Kate Hickcox is a creative thinker with over 20 years of experience in lighting, research and design. Kate’s work focuses on sustainability, which means considering the complex aesthetic, technical, visual, and non-visual needs of people while at the same time equitably benefiting the economy, society, and the environment. Kate’s unique background blends the artistic with the practical and allows for the discovery of unique design solutions and innovative research-based strategies. Her work at PNNL includes supporting Energy Equity and Justice in Systems Technology work, leading decarbonization and circularity efforts for lighting and other mechanical and electrical systems, and work in outdoor nighttime lighting.
She has authored or co-authored many technical publications/reports and has presented at LightFair International, IALD, LEDucation, the CIE and the IES on topics including sustainability, life cycle assessment, subjective rating scales, designing for darkness, glare and brightness perception, lighting, and acoustics as well as lighting quality metrics.

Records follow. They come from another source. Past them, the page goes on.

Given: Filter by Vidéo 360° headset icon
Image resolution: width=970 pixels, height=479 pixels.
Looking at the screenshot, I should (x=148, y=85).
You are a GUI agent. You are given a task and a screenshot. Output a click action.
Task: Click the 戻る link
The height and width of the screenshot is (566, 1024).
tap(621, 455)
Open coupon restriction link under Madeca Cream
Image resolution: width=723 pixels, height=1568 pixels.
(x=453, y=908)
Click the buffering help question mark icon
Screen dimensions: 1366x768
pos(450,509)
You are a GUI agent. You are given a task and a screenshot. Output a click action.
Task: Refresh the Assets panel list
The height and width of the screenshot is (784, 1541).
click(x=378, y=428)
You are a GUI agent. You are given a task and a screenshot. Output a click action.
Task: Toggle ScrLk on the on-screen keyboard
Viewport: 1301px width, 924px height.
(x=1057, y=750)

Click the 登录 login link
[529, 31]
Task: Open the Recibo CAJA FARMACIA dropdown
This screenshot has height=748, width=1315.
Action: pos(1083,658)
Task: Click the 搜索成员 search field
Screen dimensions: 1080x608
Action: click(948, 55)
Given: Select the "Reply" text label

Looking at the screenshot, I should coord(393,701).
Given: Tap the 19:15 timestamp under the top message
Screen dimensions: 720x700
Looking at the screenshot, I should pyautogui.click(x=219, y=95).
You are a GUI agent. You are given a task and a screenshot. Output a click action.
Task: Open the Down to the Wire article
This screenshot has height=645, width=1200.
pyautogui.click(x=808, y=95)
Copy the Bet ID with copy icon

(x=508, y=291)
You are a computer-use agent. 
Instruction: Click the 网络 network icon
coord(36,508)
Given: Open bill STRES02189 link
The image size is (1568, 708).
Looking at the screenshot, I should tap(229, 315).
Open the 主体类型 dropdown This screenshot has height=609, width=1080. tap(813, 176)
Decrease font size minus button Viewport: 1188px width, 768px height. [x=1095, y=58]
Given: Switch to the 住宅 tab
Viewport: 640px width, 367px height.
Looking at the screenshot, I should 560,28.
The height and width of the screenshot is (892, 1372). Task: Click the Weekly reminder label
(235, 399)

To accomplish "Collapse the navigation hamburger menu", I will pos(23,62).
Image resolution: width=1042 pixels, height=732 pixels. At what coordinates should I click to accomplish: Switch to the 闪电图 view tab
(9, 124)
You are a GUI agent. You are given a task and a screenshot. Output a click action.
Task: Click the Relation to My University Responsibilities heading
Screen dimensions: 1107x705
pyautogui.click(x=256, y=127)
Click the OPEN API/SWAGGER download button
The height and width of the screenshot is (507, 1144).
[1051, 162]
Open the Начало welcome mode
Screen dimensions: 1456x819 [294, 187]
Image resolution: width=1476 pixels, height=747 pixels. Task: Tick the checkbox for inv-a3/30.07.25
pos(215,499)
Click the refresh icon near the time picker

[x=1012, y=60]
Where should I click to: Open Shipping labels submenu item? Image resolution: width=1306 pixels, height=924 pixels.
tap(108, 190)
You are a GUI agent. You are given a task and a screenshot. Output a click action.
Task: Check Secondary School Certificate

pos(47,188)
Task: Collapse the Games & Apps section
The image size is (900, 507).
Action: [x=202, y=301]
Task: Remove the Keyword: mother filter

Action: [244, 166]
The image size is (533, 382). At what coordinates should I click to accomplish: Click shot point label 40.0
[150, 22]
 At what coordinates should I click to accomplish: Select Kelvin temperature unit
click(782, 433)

Kate has been a guest critic and speaker at Rhode Island School of Design, Parsons/The New School, and Rensselaer Polytechnic Institute Architecture Department. She has taught at The New School, Parsons’ School of Constructed Environments and was also the Lighting Fellow for ‘Opening the Edge’, a project of the Design Trust for Public Space, in partnership with the New York City Housing Authority; proposed by Jane Greengold.
She is currently a member of the IES Standards Committee, member of the ASHRAE Building Decarbonization Whole Life Design Guide working group, voting member of the IES Technical Committee: Discomfort Glare in Outdoor Nighttime Environments and of the IES Sustainability Committee.